An overwhelming majority of business executives have put their support behind immigration reform, according to the Duke University/CFO Global Business Outlook survey. Many of the participants agreed that individuals who have the right sets of skills in science and technology-based industries should be put on the path to U.S. citizenship based on merits.
The survey found that 88 percent of chief financial officers at more than 500 U.S. companies favored the switch from a lottery-based immigration system; however, the consensus dwindles when talking about immigrants who have entered the country illegally or are not skilled in high-tech industries.
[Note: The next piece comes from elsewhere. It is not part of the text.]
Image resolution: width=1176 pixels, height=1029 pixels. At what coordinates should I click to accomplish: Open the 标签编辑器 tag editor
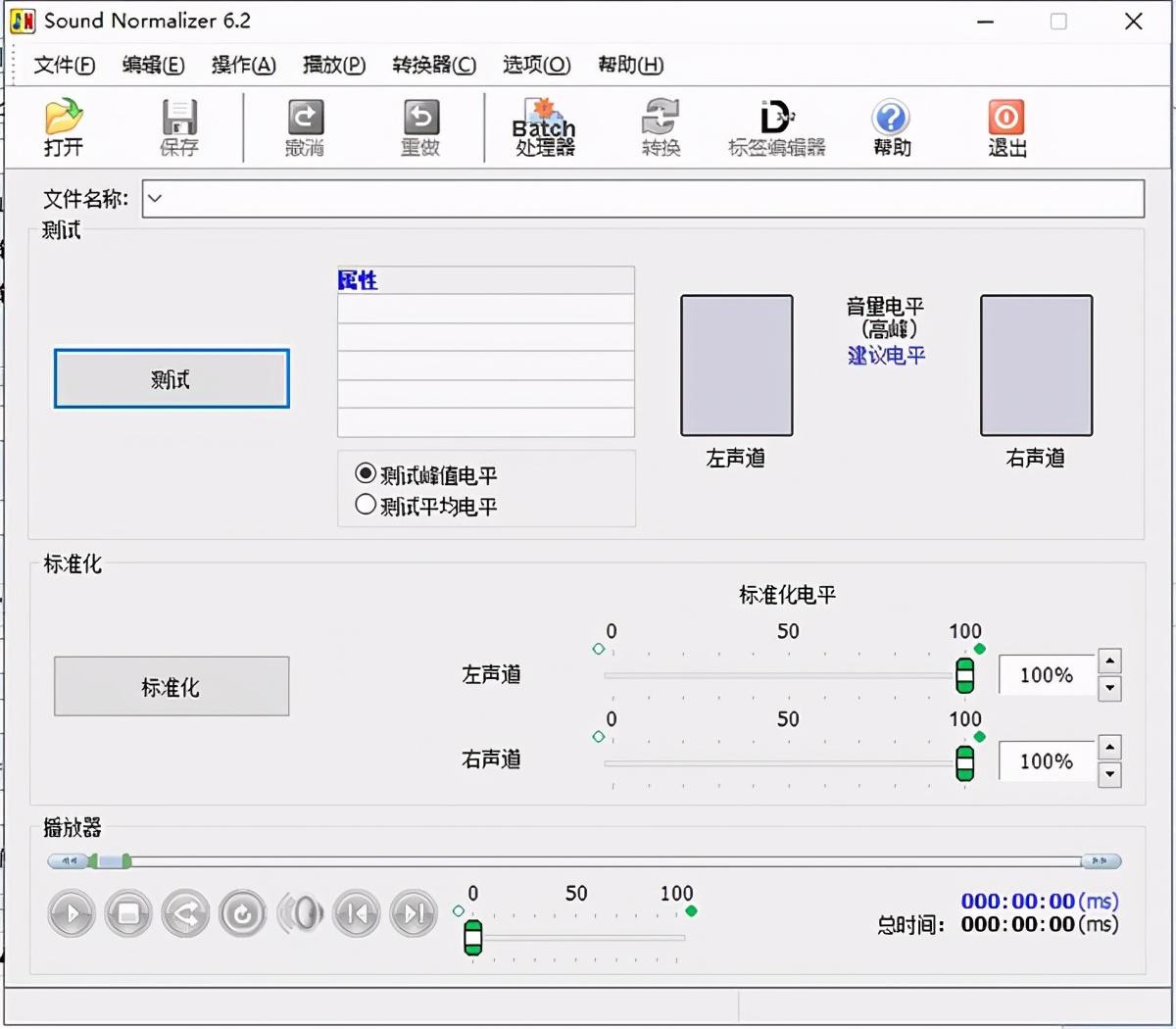pos(776,127)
Just above 80 percent of CFOs believe that foreign-born undergraduate students in STEM fields should have access to H1-B work visas, and 78 percent say these individuals should have streamlined access to green cards.
However, much of the debate begins with low-skilled workers who are considered to be equally important to the farming and agricultural industries. MoneyWatch reported anonymous responses to the survey, one of which noted the importance of workers in the Midwest for manufacturing and construction.
Bryan Derreberry, president and CEO of the Charleston Metro Chamber of Commerce in South Carolina, told ABC News that without a comprehensive immigration reform, businesses in the state will not be able to grow. State Senator Lindsey Graham has decided to join the bipartisan group of lawmakers crafting a proposal.
“Lindsey Graham is a great leader on this issue,” Jeremy Robbins, director of the Partnership for a New American Economy, told ABC News. “The way the media and other folks often talk about this, they talk about the costs of immigration, not the benefits of it. We have to give voice about the arguments on how this will help the economy.”